Set problem A:
Rewrite the paragraph of the build-times thread that begins "It looks to me like it's rebuilding too many packages" in a shorter form, keeping its main facts.

Passage shown:
Grunt paladin build times getting worse and worse |
||||||||||||||||
Issue descriptionhttp://shortn/_NRFrvl9QrI Something about the Grunt packages and build configuration is negatively affecting everyone else: we can't complete a CQ run until it's complete and it's getting worse and worse while other builds are held constant or are otherwise decreasing. If this gets much worse, we'll have to remove it from the important list until it's brought back down. Assigning to Grunt eng lead, sjg.
,
Aug 17
https://luci-milo.appspot.com/buildbot/chromeos/grunt-paladin/ Shows build duration going from 1h39 4 days ago to 3h12 this morning.
,
Aug 17
I do see this but not why it might cause such a large delay: WARNING: The following packages failed once or more, but succeeded upon retry. This might indicate incorrect dependencies. sys-boot/amd-firmware-0.0.1-r66 Merge complete
,
Aug 17
There's much longer historical data in the graph in the report: http://shortn/_NRFrvl9QrI There's a per-package build times report on the individual builds: https://cros-goldeneye.corp.google.com/chromeos/healthmonitoring/emergePackageDetails?cidbBuildId=2854221
,
Aug 17
Completed chromeos-base/chromeos-ec-0.0.1-r5033 (in 40m6.7s) That seems like a very long time. Assigning to Ed in case something has changed with the EC.
,
Aug 17
Also, from Jason's second link, llvm is being built. Is that expected? Adding Ben.
,
Aug 17
Perhaps a silly question: what unit is the y axis in http://shortn/_NRFrvl9QrI ? How does that graph relate to "run duration" here: https://luci-milo.appspot.com/buildbot/chromeos/grunt-paladin/#
,
Aug 17
It looks to me like it's rebuilding too many packages. For example, this build: https://luci-milo.appspot.com/buildbot/chromeos/grunt-paladin/2594 only used 1 binpkg and rebuilt krb5 (changed in July), ghostscript-gpl (changed in April), llvm (changed in July), arc-llvm (changed 9 days ago), etc. I suspect the "rebuild too many packages" part is widespread, but we're seeing it worst on grunt because we have several large packages that take a long time to build.
,
Aug 17
Looking at the graphs though, I don't see any regression in other paladins.

Material provided:
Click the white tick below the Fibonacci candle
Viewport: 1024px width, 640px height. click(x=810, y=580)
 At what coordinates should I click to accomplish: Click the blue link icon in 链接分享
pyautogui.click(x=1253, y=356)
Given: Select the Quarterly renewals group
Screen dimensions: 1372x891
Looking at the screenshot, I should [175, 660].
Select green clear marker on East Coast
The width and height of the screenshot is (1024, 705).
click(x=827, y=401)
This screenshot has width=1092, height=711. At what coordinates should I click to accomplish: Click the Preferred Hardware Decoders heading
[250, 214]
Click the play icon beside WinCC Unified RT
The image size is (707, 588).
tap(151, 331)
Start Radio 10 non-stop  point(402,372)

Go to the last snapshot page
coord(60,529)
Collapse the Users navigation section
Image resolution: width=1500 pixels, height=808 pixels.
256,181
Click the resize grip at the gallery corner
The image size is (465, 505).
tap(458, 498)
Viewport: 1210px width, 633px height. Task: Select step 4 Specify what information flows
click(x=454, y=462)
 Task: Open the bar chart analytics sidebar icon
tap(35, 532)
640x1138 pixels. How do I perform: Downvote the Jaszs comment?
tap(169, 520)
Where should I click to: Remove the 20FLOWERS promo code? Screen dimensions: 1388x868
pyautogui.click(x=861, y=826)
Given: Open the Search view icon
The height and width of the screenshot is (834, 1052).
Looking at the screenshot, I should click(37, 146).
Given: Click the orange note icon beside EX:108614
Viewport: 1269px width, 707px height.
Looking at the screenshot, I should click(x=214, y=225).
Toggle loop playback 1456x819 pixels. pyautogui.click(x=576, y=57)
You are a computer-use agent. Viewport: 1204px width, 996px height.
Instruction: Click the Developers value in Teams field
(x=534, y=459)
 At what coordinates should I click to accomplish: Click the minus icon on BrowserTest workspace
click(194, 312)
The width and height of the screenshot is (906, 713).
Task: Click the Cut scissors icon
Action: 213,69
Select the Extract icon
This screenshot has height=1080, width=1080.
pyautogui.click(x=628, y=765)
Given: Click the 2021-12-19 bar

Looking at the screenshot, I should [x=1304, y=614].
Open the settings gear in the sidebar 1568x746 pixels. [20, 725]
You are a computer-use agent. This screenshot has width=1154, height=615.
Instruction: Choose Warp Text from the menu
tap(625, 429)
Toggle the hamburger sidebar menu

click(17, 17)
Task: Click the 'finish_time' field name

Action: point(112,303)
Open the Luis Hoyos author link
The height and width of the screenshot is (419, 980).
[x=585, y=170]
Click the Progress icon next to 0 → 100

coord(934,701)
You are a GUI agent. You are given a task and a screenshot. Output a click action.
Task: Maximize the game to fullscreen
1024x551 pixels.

Set problem B:
Output the rows from the line containing "Open the settings" through the last line of the rows, inclusive, as a Markdown table with the columns Number and Line. Leave out blank lines.

Exercise answer A:
The builds appear to be rebuilding too many packages. Build 2594, for example, used only 1 binpkg and rebuilt krb5 (changed in July), ghostscript-gpl (changed in April), llvm (changed in July), arc-llvm (changed 9 days ago) and others. The writer suspects this over-rebuilding is widespread but hits grunt hardest, because grunt has several large packages that take a long time to build.

Exercise answer B:
| Number | Line |
|---|---|
| 1 | Open the settings gear in the sidebar 1568x746 pixels. [20, 725] |
| 2 | You are a computer-use agent. This screenshot has width=1154, height=615. |
| 3 | Instruction: Choose Warp Text from the menu |
| 4 | tap(625, 429) |
| 5 | Toggle the hamburger sidebar menu |
| 6 | click(17, 17) |
| 7 | Task: Click the 'finish_time' field name |
| 8 | Action: point(112,303) |
| 9 | Open the Luis Hoyos author link |
| 10 | The height and width of the screenshot is (419, 980). |
| 11 | [x=585, y=170] |
| 12 | Click the Progress icon next to 0 → 100 |
| 13 | coord(934,701) |
| 14 | You are a GUI agent. You are given a task and a screenshot. Output a click action. |
| 15 | Task: Maximize the game to fullscreen |
| 16 | 1024x551 pixels. |